The speech in question is defined by its content; and the statute which seeks to restrict it is content based. Section 505 applies only to channels primarily dedicated to “sexually explicit adult programming or other programming that is indecent.” The statute is unconcerned with signal bleed from any other channels. See 945 F. Supp., at 785 (“[Section 505] does not apply when signal bleed occurs on other premium channel networks, like HBO or the Disney Channel”). The overriding justification for the regulation is concern for the effect of the subject matter on young viewers. Section 505 is not “ ‘justified without reference to the content of the regulated speech.’ ” Ward v. Rock Against Racism, 491 U. S. 781, 791 (1989) (quoting Clark v. Community for Creative Non-Violence, 468 U. S. 288, 293 (1984)). It “focuses only on the content of the speech and the direct impact that speech has on its listeners.” Boos v. Barry, 485 U. S. 312, 321 (1988) (opinion of O’Connor, J.). This is the essence of content-based regulation.
Not only does § 505 single out particular programming content for regulation, it also singles out particular programmers. The speech in question was not thought by Congress to be so harmful that all channels were subject to restriction. Instead, the statutory disability applies only to channels '‘primarily dedicated to sexually-oriented programming.” 47 U. S. C. § 561(a) (1994 ed., Supp. III). One sponsor of the measure even identified appellee by name. See 141 Cong. Rec. 15587 (1995) (statement of Sen. Feinstein) (noting the statute would apply to channels “such as the Playboy and Spice channels”).

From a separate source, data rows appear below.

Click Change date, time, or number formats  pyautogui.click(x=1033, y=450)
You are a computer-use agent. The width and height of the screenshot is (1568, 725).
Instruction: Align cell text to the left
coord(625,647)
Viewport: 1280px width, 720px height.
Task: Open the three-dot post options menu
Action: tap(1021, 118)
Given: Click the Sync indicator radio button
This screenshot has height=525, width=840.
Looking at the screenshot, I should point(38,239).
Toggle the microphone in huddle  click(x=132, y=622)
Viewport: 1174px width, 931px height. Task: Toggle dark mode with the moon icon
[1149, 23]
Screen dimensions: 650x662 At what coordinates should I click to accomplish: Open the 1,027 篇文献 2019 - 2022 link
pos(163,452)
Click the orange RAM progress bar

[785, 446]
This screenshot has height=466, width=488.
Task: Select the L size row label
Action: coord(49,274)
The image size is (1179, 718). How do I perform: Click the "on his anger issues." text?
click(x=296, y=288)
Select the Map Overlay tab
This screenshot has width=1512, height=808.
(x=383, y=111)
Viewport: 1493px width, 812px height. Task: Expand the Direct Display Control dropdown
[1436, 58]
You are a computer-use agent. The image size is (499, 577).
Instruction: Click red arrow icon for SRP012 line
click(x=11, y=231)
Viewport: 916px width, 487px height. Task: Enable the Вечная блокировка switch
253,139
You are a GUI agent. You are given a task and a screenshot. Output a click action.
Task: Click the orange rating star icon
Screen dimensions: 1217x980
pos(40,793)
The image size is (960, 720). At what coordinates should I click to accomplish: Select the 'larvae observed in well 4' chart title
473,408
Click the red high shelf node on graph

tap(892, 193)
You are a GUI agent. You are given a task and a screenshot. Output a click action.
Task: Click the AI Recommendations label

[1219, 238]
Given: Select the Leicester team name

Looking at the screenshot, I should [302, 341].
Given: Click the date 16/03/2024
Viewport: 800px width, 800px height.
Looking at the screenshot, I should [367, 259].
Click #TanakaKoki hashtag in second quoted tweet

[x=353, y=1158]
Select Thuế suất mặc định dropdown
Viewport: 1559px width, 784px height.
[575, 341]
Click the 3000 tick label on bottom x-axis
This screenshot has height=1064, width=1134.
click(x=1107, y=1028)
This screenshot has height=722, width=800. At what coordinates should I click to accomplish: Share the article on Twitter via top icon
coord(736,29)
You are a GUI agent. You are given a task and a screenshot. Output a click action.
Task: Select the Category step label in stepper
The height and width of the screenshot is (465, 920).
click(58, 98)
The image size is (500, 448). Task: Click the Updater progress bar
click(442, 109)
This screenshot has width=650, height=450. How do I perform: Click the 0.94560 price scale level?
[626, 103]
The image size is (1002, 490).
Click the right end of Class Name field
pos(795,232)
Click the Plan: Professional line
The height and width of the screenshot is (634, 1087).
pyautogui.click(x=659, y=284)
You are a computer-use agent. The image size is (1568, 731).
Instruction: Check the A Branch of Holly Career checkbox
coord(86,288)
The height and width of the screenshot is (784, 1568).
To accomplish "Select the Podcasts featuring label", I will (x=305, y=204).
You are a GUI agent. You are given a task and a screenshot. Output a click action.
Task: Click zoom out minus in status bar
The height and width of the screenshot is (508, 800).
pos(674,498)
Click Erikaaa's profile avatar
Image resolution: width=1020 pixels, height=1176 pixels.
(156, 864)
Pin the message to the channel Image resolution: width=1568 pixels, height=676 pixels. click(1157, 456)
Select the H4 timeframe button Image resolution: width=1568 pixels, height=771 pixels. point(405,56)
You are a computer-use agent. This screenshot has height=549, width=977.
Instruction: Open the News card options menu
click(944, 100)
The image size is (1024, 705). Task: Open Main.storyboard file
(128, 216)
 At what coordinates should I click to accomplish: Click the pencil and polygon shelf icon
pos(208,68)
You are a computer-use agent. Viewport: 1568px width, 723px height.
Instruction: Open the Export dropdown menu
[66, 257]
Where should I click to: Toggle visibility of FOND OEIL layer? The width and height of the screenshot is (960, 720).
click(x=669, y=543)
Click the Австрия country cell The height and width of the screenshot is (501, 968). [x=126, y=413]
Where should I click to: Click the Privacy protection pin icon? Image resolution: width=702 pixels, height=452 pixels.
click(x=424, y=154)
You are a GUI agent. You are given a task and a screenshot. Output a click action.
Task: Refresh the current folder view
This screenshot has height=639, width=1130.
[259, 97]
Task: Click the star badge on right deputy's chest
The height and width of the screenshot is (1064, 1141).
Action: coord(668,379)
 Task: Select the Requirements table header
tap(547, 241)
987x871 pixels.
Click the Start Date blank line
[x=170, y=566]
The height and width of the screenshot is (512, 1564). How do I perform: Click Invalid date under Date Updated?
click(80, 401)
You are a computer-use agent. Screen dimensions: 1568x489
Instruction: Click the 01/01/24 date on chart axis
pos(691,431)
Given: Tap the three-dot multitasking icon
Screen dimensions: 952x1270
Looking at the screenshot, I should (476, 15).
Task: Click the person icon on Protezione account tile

Laws designed or intended to suppress or restrict the expression of specific speakers contradict basic First Amendment principles. Section 505 limited Playboy’s market as a penalty for its programming choice, though other channels capable of transmitting like material are altogether exempt.
The effect of the federal statute on the protected speech is now apparent. It is evident that the only reasonable way for a substantial number of cable operators to comply with the letter of § 505 is to time channel, which silences the protected speech for two-thirds of the day in every home in a cable service area, regardless of the presence or likely presence of children or of the wishes of the viewers. According to the District Court, “30 to 50% of all adult programming is viewed by households prior to 10 p.m.,” when the safe-harbor period begins. 30 F. Supp. 2d, at 711. To prohibit this much speech is a significant restriction of communication between speakers and willing adult listeners, communication which enjoys First Amendment protection. It is of no moment that the statute does not impose a complete prohibition. The distinction between laws burdening and laws banning speech is but a matter of degree. The Government’s content-based burdens must satisfy the same rigorous scrutiny as its content-based bans.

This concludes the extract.